省エネ改修には国や自治体の補助金が使える場合があります。

  • 省エネルギー投資促進支援事業費補助金(設備単位型)
  • 環境省「民間建築物等における省CO2改修支援事業」(補助率1/3、上限3,500万円)
  • 各自治体独自のLED照明導入補助金

ただし、補助金の公募期間は1ヶ月程度と短いことが多い。申請書類の準備に慣れている業者を選ぶと、このあたりの負担がかなり軽減されます。

見積もりは複数社から取る

当たり前の話に聞こえるかもしれませんが、改修工事の見積もりは必ず複数社から取ってください。同じ工事内容でも、業者によって金額が2〜3割変わることは珍しくありません。

ただし、金額だけを比較しても意味がない。見積もりの内訳(機器費・施工費・諸経費の比率)や、含まれている工事範囲の違いを読み取る必要があります。見積書の「一式」という表記が多い業者は要注意です。何がどこまで含まれているのかが不明確だと、工事が始まってから「追加費用」が発生しやすくなります。

2027年の蛍光灯廃止に向けて今やっておくこと

もうひとつ、改修計画に組み込んでおきたいのが蛍光灯のLED化です。

水銀に関する水俣条約の改正により、2027年末までにすべての一般照明用蛍光灯の製造・輸出入が禁止されます。2026年末には一部の直管形・コンパクト形蛍光灯が先行して廃止対象になります。

「蛍光灯が切れたら交換すればいい」という運用は、もう通用しなくなる。交換用の蛍光灯そのものが手に入らなくなるからです。

商業施設の照明は数が多いため、一度にすべてをLED化すると初期費用がかさみます。改修工事のスケジュールに合わせて、フロアごと・区画ごとに段階的にLED化を進めるのが現実的です。

68Wの蛍光灯器具を34WのLED照明に置き換えた場合、消費電力はおよそ半分になります。照明の電気代が年間数百万円規模の商業施設であれば、LED化の投資回収は3〜5年程度で見込めるケースが多い。改修費用の一部を補助金でまかなえれば、回収期間はさらに短縮できます。

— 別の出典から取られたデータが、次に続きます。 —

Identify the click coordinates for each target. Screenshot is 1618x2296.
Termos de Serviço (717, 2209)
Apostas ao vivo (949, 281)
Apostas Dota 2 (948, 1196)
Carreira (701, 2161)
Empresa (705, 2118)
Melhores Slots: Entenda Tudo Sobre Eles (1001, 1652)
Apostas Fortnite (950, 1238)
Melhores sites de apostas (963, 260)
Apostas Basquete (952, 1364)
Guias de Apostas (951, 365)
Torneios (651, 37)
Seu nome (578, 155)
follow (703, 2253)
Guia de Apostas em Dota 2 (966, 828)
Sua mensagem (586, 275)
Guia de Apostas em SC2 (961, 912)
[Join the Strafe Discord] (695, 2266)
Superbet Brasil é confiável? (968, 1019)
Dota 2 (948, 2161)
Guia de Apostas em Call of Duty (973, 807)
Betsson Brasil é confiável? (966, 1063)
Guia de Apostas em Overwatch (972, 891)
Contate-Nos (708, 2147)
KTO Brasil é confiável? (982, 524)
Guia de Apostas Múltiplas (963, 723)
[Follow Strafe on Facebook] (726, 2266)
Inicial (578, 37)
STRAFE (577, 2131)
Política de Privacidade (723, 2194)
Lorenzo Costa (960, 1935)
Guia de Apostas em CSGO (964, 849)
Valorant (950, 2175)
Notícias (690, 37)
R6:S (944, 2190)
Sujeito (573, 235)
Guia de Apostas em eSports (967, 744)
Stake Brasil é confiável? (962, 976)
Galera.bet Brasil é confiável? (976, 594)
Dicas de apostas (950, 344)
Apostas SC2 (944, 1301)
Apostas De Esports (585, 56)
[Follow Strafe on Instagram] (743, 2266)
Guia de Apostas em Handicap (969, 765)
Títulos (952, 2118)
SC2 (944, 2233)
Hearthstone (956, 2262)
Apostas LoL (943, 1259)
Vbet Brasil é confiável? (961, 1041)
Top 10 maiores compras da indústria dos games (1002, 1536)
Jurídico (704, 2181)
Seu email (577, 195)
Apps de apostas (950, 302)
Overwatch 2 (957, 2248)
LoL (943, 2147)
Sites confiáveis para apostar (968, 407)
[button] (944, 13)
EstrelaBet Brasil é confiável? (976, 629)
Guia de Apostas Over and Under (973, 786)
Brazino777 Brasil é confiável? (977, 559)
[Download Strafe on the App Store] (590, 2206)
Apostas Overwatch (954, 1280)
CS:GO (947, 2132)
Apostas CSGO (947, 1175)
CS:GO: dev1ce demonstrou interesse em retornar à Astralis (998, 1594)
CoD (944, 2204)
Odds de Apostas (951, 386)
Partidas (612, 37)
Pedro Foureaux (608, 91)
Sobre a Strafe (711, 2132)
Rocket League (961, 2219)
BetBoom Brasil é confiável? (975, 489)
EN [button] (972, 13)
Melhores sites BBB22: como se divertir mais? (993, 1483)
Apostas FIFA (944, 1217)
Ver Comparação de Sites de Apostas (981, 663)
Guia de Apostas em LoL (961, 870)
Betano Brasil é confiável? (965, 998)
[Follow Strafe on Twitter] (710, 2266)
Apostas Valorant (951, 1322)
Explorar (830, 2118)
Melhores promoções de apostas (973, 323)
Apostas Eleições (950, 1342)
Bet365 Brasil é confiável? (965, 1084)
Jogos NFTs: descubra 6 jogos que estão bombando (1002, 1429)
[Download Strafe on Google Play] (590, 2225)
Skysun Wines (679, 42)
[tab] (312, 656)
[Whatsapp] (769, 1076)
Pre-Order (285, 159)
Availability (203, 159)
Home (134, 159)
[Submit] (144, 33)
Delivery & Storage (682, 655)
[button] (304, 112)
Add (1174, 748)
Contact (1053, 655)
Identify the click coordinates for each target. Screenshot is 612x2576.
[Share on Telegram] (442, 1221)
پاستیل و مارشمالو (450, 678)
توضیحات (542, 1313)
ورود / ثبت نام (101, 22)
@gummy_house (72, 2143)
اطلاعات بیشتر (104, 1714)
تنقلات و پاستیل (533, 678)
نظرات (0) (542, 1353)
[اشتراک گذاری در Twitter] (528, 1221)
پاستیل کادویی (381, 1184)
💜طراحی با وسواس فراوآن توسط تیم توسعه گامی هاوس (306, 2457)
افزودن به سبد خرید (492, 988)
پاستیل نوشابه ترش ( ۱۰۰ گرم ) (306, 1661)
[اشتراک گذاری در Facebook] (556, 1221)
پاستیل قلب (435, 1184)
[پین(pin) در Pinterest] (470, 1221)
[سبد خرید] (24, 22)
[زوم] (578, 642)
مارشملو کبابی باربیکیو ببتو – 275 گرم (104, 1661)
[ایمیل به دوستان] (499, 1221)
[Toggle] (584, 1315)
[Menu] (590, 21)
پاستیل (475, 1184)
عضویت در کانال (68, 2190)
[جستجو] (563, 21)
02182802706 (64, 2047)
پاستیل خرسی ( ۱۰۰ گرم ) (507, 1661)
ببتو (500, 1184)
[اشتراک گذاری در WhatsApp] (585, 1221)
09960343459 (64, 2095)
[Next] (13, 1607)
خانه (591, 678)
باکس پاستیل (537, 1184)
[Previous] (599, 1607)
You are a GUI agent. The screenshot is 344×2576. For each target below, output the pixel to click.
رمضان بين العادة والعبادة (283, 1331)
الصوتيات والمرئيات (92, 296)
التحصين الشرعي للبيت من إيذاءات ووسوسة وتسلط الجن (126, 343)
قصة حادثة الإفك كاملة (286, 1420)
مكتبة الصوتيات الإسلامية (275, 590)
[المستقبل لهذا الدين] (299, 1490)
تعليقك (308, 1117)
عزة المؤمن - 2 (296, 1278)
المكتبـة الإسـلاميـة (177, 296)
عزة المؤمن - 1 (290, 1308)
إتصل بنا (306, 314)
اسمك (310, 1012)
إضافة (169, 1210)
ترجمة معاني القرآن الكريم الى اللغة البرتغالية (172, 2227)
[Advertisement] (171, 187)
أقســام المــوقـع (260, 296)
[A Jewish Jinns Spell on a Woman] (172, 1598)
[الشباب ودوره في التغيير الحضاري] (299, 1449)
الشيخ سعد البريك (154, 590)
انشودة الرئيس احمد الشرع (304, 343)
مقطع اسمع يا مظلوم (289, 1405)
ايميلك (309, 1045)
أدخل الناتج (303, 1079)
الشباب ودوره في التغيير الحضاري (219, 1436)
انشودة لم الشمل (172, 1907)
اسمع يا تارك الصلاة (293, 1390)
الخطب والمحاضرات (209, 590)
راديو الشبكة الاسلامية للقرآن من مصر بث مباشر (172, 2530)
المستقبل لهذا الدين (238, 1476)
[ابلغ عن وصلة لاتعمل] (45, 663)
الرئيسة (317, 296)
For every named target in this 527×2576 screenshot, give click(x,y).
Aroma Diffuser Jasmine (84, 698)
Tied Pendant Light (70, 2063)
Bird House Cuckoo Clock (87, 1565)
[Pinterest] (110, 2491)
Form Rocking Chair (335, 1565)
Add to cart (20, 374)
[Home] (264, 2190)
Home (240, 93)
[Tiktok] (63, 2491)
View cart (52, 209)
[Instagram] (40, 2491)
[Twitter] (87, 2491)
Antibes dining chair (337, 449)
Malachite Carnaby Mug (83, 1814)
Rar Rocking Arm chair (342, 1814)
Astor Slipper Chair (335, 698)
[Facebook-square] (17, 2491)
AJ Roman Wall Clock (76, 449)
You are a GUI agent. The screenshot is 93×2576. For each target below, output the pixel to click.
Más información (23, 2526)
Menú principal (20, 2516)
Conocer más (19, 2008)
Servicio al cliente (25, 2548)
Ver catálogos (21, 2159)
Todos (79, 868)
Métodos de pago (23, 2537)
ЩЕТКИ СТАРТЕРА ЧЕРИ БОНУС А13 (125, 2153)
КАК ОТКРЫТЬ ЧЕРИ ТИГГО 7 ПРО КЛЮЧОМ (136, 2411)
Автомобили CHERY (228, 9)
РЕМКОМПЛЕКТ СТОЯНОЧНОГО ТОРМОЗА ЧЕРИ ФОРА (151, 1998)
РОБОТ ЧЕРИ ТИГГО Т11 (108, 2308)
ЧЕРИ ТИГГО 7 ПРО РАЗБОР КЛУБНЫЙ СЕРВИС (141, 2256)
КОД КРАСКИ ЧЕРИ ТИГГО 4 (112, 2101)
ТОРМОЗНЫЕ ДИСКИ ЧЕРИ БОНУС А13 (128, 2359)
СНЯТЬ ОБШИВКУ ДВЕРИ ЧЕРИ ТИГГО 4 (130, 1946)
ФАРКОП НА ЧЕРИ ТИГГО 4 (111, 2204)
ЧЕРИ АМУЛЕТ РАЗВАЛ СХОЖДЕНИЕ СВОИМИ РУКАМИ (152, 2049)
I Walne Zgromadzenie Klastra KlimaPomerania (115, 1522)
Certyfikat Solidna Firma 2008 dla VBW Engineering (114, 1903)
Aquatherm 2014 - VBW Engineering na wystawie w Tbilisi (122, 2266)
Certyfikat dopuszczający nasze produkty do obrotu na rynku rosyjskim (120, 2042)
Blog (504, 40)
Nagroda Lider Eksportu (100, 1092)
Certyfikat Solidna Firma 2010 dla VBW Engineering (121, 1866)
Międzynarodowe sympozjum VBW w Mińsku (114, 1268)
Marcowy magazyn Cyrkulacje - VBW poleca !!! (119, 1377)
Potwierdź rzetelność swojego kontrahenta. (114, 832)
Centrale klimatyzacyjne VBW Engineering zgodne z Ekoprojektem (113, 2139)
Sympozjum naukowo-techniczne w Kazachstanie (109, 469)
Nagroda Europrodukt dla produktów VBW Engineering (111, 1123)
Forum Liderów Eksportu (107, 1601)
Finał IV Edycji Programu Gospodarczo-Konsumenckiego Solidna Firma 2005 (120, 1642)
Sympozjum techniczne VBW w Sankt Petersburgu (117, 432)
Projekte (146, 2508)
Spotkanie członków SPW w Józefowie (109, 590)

注意したいのは、LED化の方法には大きく2つの選択肢があるという点です。ひとつは既存の蛍光灯器具にLEDランプだけを取り付ける「ランプ交換方式」、もうひとつは器具ごと新しいLED照明に取り替える「器具交換方式」。ランプ交換方式はコストが安い反面、古い安定器がそのまま残るため、安定器の故障リスクや消費電力の無駄が生じます。長期運用を考えるなら、器具交換方式のほうが結果的にコストパフォーマンスは高い。改修工事で照明器具を触る機会があるなら、そのタイミングで器具ごと入れ替えるのが合理的です。

まとめ

商業施設の電気設備改修は、準備の段階でどれだけ丁寧に動けるかで、プロジェクト全体の成否が決まります。

この記事で紹介した事前準備のポイントを改めて整理します。

  • 設備ごとの更新推奨年数を把握し、「壊れる前に計画的に更新する」意識を持つ
  • 電気事業法・消防法・建築基準法の関連規定を確認し、法令対応の漏れをなくす
  • 設備台帳を最新化し、優先順位とスケジュールを決めてから業者選定に入る
  • 業者は一貫対応力と省エネ提案力で選ぶ
  • 2027年の蛍光灯廃止を見据えたLED化計画も並行して進める

改修は面倒な仕事ですが、きちんと準備さえすれば大きなトラブルにはなりません。この記事が、改修プロジェクトの最初の一歩を踏み出すきっかけになれば嬉しいです。